→ **Task requirements**
Look through the data below for the line with "Task: Uncheck the Enabled checkbox", and transcribe it exactly together with each line after it up to and including the line with "Click the thermometer". Give nothing else.

→ **Extracted data**
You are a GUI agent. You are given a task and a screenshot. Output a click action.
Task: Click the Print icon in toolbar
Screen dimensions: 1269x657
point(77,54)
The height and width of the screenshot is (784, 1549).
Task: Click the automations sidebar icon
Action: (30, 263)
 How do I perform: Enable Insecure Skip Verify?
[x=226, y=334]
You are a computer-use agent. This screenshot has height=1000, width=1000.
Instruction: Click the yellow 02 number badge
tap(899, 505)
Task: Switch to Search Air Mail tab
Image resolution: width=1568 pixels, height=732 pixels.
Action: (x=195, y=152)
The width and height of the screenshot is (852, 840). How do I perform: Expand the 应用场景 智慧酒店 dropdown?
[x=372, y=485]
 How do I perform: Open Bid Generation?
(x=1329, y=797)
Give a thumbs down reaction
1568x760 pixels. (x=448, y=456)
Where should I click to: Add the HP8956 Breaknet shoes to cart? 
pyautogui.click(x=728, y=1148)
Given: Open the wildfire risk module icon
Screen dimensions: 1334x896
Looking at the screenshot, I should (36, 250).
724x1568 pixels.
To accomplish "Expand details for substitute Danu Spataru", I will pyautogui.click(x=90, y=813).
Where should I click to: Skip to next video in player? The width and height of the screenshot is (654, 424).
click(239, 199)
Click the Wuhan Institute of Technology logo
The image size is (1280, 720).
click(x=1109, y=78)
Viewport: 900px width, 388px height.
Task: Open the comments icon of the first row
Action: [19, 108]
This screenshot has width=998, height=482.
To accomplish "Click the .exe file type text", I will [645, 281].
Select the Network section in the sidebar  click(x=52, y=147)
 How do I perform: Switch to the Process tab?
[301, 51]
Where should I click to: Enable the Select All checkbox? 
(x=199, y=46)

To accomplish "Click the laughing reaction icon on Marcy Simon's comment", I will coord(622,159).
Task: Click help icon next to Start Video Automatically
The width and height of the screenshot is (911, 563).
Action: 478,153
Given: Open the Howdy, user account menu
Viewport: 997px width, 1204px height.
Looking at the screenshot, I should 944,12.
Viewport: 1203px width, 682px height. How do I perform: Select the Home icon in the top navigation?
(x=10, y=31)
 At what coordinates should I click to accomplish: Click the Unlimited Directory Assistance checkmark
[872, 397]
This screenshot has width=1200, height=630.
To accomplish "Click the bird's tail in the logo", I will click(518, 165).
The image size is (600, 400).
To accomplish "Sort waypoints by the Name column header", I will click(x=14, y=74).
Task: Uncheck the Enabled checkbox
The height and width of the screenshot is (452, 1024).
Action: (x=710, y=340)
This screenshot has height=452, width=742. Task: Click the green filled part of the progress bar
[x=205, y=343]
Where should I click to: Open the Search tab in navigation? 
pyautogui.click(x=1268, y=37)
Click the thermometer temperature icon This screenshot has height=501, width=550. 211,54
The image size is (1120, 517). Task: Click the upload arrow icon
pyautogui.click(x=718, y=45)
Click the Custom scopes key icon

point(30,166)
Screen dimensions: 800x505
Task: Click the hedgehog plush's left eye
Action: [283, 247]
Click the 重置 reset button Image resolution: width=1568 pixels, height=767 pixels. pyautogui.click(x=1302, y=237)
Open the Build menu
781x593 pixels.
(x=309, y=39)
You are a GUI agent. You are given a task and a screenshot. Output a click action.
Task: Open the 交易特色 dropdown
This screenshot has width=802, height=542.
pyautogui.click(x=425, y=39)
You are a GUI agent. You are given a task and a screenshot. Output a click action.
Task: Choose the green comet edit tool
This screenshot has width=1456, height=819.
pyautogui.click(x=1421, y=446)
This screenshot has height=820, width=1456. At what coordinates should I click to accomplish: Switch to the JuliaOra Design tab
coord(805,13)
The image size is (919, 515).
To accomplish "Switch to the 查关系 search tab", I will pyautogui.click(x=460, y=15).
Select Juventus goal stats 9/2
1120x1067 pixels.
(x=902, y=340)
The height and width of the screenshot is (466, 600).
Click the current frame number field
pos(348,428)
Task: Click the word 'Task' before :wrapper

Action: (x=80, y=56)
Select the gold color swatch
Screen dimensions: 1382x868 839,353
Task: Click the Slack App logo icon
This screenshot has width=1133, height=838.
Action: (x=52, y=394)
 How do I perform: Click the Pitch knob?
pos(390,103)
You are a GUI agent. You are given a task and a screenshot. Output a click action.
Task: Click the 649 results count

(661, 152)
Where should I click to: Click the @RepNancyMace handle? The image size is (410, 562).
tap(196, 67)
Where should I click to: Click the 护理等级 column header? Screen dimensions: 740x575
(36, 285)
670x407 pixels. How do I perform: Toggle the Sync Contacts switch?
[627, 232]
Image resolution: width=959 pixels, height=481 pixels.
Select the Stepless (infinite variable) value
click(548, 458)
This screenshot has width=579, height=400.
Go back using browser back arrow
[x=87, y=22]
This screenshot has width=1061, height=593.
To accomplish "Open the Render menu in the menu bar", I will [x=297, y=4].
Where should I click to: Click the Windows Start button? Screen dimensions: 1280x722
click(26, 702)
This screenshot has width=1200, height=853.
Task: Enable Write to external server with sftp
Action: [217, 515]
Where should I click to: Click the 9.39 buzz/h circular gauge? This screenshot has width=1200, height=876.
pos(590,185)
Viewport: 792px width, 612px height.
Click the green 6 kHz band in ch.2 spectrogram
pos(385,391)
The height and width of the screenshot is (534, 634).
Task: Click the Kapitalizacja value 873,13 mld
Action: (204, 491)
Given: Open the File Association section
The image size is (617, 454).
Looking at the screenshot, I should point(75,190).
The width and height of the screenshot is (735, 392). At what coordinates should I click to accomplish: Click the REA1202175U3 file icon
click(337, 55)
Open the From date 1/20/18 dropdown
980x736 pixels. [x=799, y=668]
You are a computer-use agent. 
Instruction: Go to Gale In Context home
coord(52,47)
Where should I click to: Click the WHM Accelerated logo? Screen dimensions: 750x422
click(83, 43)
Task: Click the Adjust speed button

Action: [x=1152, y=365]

→ **Answer for this exercise**
Task: Uncheck the Enabled checkbox
The height and width of the screenshot is (452, 1024).
Action: (x=710, y=340)
This screenshot has height=452, width=742. Task: Click the green filled part of the progress bar
[x=205, y=343]
Where should I click to: Open the Search tab in navigation? 
pyautogui.click(x=1268, y=37)
Click the thermometer temperature icon This screenshot has height=501, width=550. 211,54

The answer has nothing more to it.